# Eight Legged Freaks



## John Corn (Mar 21, 2002)

First off.....I *HATE* spiders. :eek2:

The spider effects were absolutely amazing. Very freaky. And there were lots of them and all kinds of different spiders too. 
Since I hate spiders there were a number of times were I didn't want to look but I forced myself to anyway. And ****, some scenes make your skin crawl!!!!!! Ughhhhh!!!!!

There is also lots of comedy thown in the movie, very tongue in cheek. The film makers definately paid homage to the big bug movies of the 50's and took it up 20 notches.

David Arquet did an adequate job in his role and was actually the straight guy through most of the movie. The comedy came mostly from the supporting members of the cast. The deputy in the film was hillarious!

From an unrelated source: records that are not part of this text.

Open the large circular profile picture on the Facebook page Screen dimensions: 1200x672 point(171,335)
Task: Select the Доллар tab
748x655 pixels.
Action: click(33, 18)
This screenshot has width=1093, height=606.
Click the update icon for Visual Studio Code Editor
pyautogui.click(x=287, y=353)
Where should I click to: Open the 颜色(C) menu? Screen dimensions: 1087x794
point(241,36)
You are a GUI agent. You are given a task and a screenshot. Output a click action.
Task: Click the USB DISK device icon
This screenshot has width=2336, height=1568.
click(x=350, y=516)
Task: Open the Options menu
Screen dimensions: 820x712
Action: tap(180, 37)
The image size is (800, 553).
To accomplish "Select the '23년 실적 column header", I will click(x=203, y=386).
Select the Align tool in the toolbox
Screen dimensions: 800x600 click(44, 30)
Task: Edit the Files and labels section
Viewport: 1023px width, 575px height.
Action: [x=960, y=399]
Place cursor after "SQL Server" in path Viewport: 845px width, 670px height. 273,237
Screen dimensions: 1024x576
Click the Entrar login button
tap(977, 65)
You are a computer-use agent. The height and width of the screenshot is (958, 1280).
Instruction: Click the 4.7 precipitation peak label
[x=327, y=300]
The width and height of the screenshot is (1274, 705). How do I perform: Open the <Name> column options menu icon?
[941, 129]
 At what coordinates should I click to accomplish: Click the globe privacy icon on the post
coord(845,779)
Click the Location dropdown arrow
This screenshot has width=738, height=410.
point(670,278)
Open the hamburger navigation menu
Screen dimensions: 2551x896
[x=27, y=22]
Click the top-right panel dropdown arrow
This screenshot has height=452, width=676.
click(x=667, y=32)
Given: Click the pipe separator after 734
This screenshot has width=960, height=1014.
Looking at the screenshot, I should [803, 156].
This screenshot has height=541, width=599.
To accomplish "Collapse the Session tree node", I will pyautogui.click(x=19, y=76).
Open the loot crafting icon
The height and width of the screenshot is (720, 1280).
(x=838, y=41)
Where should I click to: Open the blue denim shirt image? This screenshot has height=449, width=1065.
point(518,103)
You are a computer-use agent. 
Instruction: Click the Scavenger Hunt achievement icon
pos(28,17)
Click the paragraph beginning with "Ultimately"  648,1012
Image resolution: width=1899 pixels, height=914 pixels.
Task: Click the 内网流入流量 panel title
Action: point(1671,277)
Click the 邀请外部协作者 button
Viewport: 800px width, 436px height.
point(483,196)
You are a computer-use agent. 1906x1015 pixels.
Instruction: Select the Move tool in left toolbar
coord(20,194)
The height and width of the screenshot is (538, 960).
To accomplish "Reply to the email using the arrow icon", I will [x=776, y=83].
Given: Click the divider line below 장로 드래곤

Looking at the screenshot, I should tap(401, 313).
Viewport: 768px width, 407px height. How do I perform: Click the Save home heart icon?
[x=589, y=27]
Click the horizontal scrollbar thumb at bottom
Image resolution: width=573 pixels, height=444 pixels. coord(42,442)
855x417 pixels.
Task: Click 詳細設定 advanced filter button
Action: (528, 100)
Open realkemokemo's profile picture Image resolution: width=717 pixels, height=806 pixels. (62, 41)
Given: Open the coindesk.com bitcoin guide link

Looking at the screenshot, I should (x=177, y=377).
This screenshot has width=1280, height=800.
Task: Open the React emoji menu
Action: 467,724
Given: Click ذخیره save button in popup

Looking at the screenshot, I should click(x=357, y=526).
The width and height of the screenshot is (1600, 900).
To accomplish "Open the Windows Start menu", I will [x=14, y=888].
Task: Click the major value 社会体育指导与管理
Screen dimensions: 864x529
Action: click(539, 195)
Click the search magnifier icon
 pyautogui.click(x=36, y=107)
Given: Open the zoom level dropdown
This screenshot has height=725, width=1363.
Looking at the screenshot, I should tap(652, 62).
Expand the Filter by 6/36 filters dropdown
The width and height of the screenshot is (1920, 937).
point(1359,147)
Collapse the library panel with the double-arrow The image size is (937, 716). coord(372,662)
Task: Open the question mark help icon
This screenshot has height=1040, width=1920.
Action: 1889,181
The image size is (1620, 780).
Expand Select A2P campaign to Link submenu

My favorite character is this guy, sorry I don't know his name. Anyway he plays a guy that does a conspiracy theory radio show from a trailer in the middle of the desert. Too cool. If you see the flick you'll understand why I thought he was so funny. 
So many classic lines!!

Anyway on a scale of 1 to 10 I give the movie a 7 for comedy, a 7 for scary parts and a 9 for special effects.

If you like cheezy horror flicks like I do I would definatley go see it if I were you.


----------



## jrjcd (Apr 23, 2002)

i never understand why people don't think that david arquette can play nothing but jerks-his roles in scream 2 and 3 are essentially straight man/hero roles...

btw-i LOVE ultra cheezy mystie type horror films-ESP of the mutated insect variety


----------